● TO DO
Copy the records from the line containing "Given: Click the Note field resize handle" through the line containing "(x=920, y=802)", substituting "Window" for "Viewport" and changing nothing else. Leave out the pictures.

● ENTRIES PROVIDED

· · · · ·

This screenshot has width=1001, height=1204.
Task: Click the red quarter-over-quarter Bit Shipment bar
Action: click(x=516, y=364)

· · · · ·

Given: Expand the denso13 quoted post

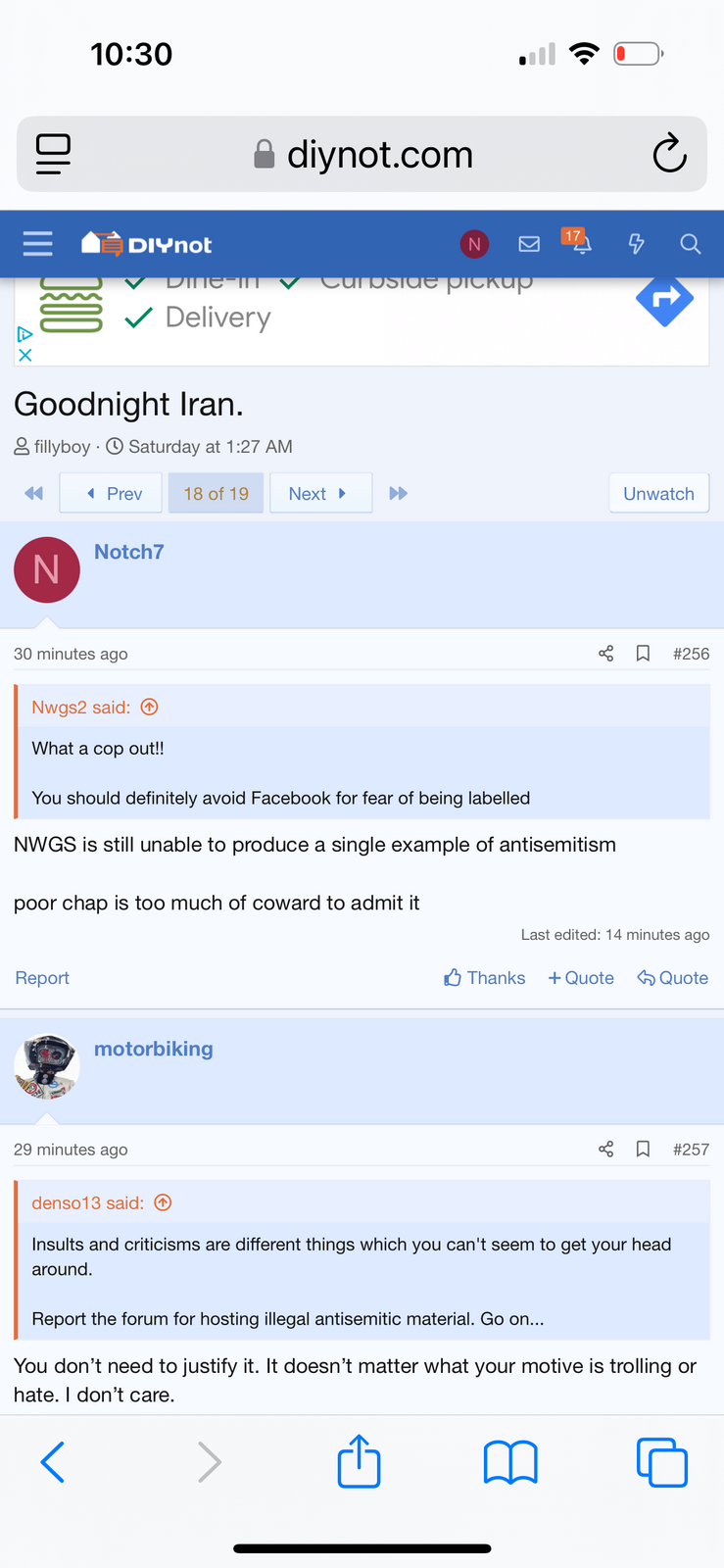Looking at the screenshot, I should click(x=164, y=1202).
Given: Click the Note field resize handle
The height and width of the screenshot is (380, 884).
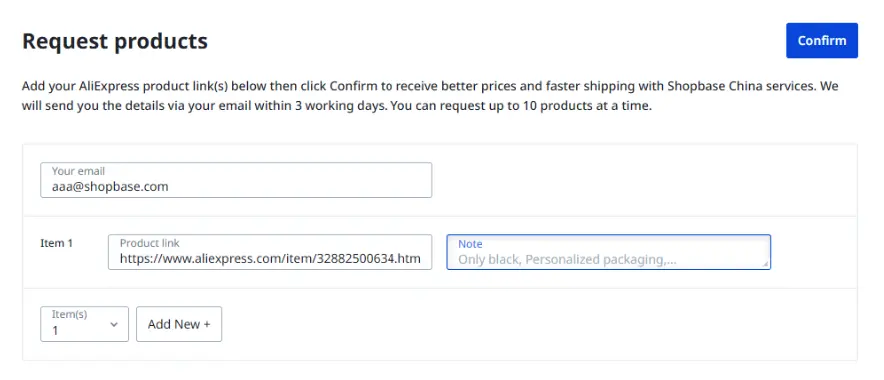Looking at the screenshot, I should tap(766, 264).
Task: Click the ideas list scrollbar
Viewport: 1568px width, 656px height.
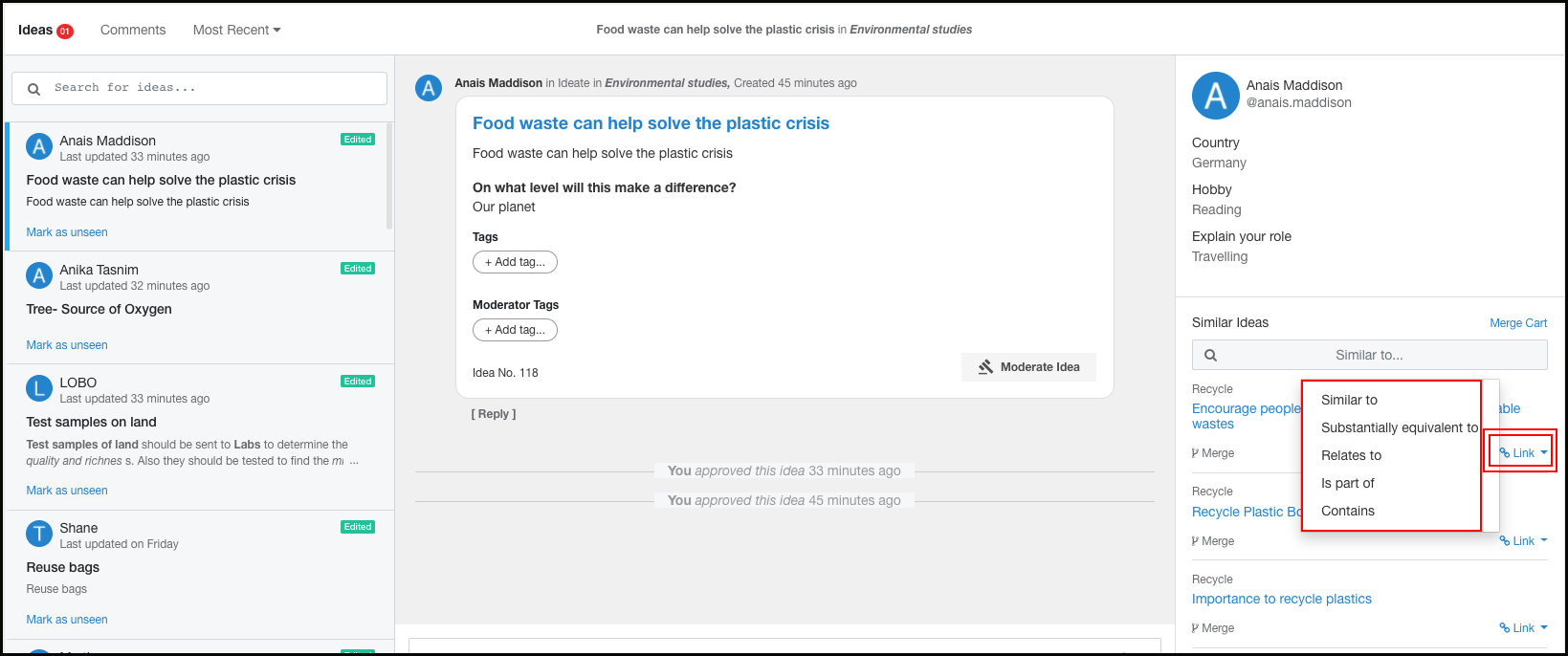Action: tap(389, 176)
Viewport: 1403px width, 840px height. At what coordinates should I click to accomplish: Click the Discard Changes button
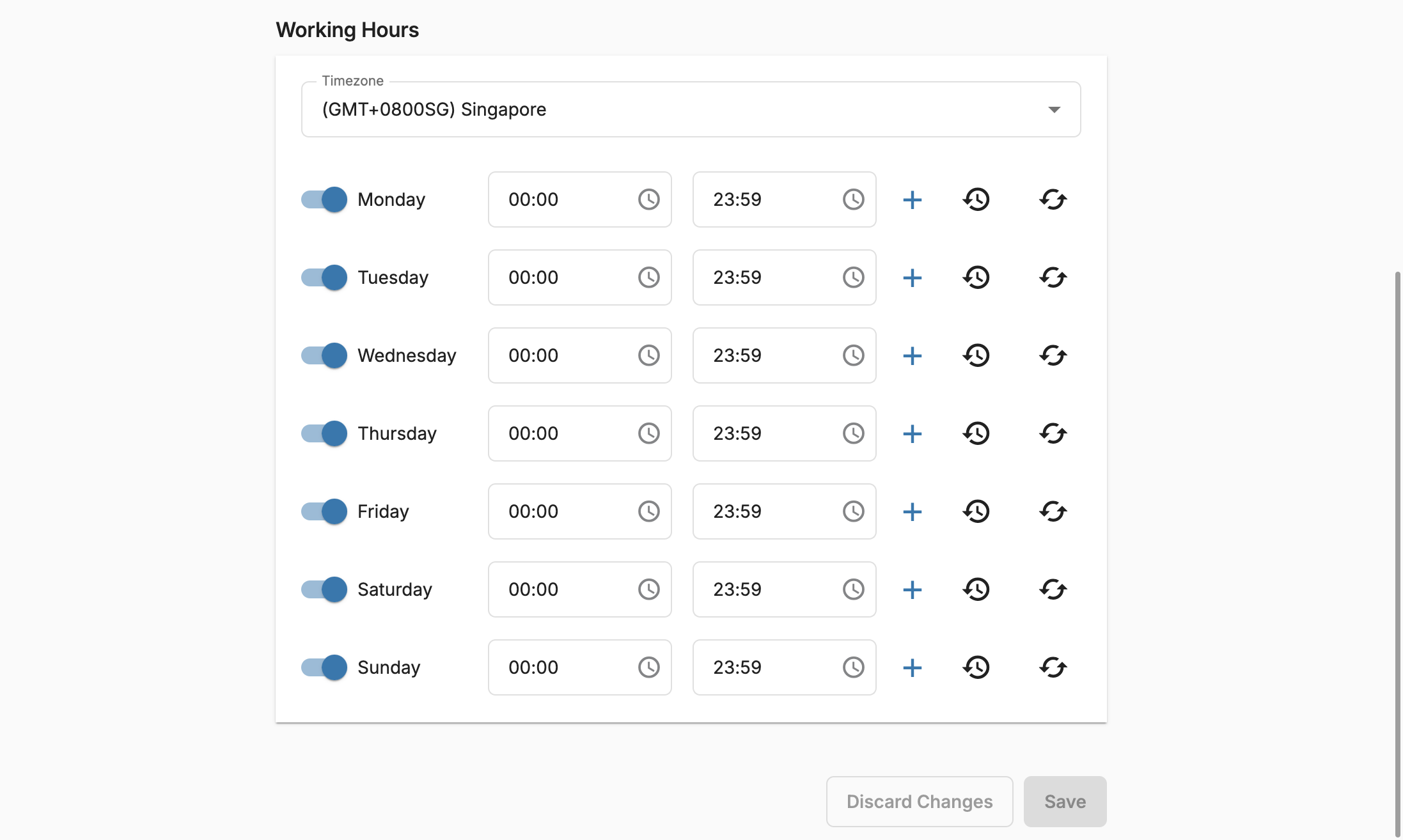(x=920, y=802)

· · · · ·

● FULL SOLUTION
Given: Click the Note field resize handle
The height and width of the screenshot is (380, 884).
Looking at the screenshot, I should tap(766, 264).
Task: Click the ideas list scrollbar
Window: 1568px width, 656px height.
Action: tap(389, 176)
Window: 1403px width, 840px height. At what coordinates should I click to accomplish: Click the Discard Changes button
(x=920, y=802)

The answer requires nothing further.